When your spiritual practice is based on the land you’re living on, and you’re being herded away from what somebody else would call her temple, or mosque, or church, or cathedral—that’s the first place your spirituality is attacked….

COVID is revealing what happens when you displace a people from their roots. Take a Diné teenager. She can dress Navajo, but she has no language or culture or belief system that tells her what it means to be Diné. Her grandmother was taken away at the age of five to a BIA (Bureau of Indian Affairs) boarding school and kept there until she was 18. At school, they taught her that her culture and her spiritual practice were of the devil and that she needed to completely deny them. Her language was not valid: “You have a Navajo accent; you must speak English more perfectly.” Same happened to her mother. Our languages were lost, the culture and traditional practices were gone. That was also when spankings and beatings entered Diné culture. Those kids endured those horrible ways of being disciplined in the BIA schools, and that became how they disciplined their own children…..

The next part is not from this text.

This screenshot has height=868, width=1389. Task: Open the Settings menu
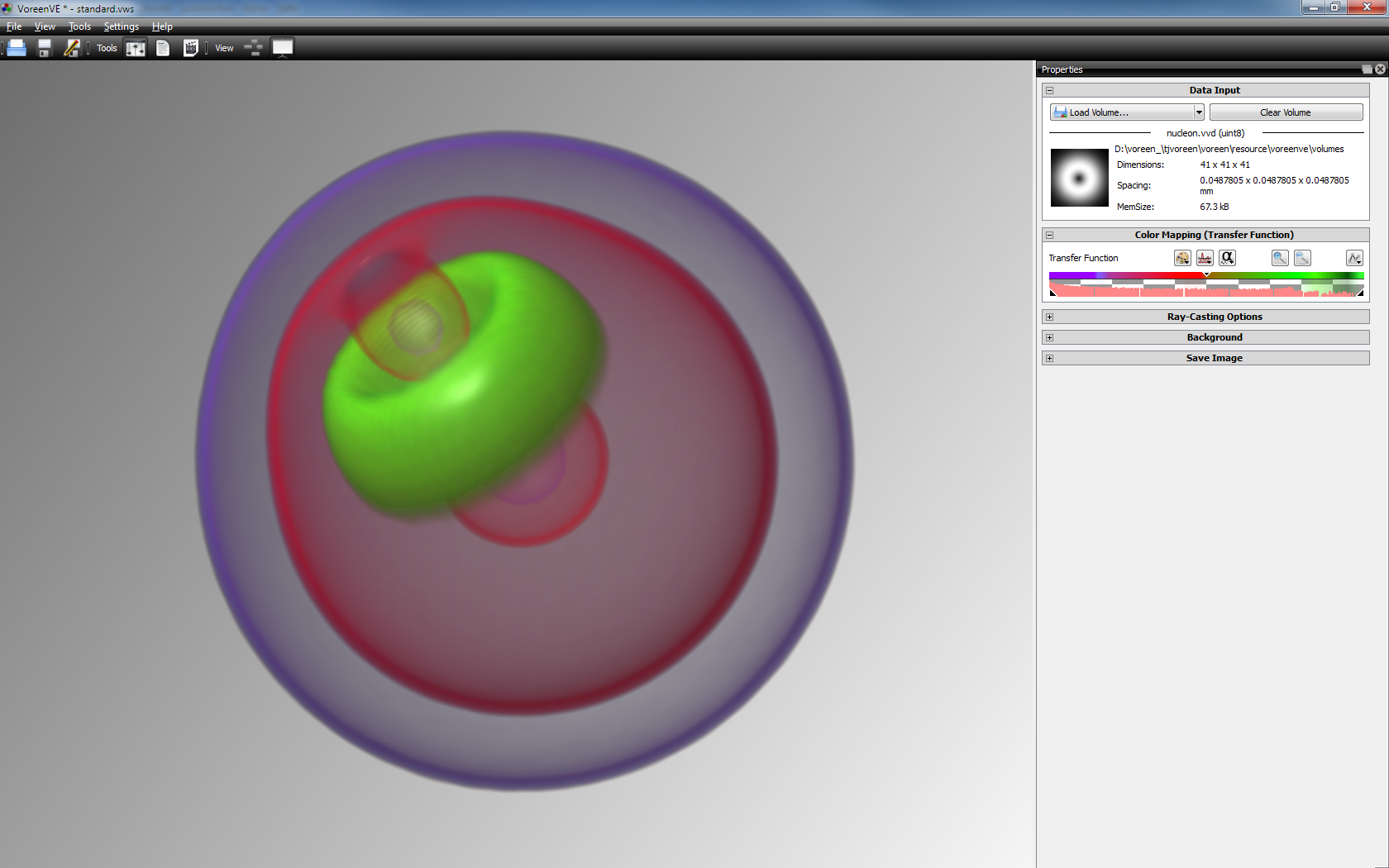click(121, 26)
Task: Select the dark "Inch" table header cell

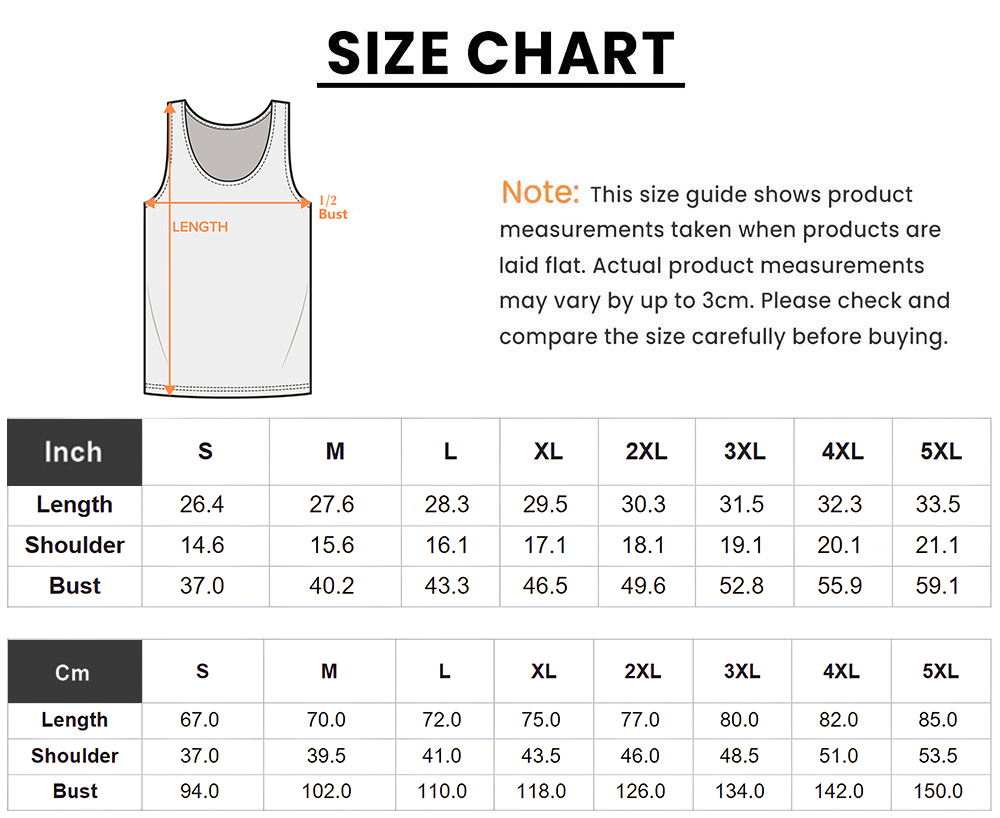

We had the Spanish flu in the 1920s, one of many viruses to invade our community. Then in the 1930s there was the Great Depression. We didn’t know that was happening: we did not have money, but we had wealth in the form of sheep. And the government came in and killed our sheep in the Stock Reduction Program. They said the sheep were eroding the land, but I think they did it because the sheep made us self-sufficient, and they couldn’t allow that. We had spiritual practices around our sheep. Every time we developed self-sufficiency and a viable spiritual practice, they destroyed it. My mother said they dug deep trenches, herded the sheep and massacred them….

It seems to me that COVID has revealed a lot of truths, everywhere in the world. If we were ignorant of the truth, it is now revealed; if we were ignoring the truth, it is now revealed. This truth is the disparity: of health, wellbeing and human value. And now that the truth has been revealed, what are we going to do about it?


Many organizations are working to get food, hygiene supplies and PPE to Indian Country, including Angel Flight West, which has conducted over 150 relief flights to the Navajo, Hopi and Hulapai Nations; and the John Hopkins Center for Native American Health, which has outposts in Chinle, Fort Defiance, Gallup, Shiprock and Tuba City. Hal and I have been working directly with a remote Navajo chapter that is not close to these distribution centers and not receiving help through these channels. If you would like to know more, contact me.


Painting: Sheep on Hot Ground • Oil on Canvas Board • Teresa Jordan

2 thoughts on “Mindful of Sheep … and the Nation that Depends on Them

  1. Thanks for this. Sunny Dooley’s story is very, very powerful. We found it a couple of days ago.
    Godspeed,
    Jack

    L. Jackson Newell
    2568 Elizabeth St. #8
    Salt Lake City UT 84106
    801/556-1008

  2. What a gut-wrenching story of the Diné today, Teresa. I’m grateful your sheep returned to their people and that you and Hal appreciated them so. Please let me know how I can best help. I would like to do something.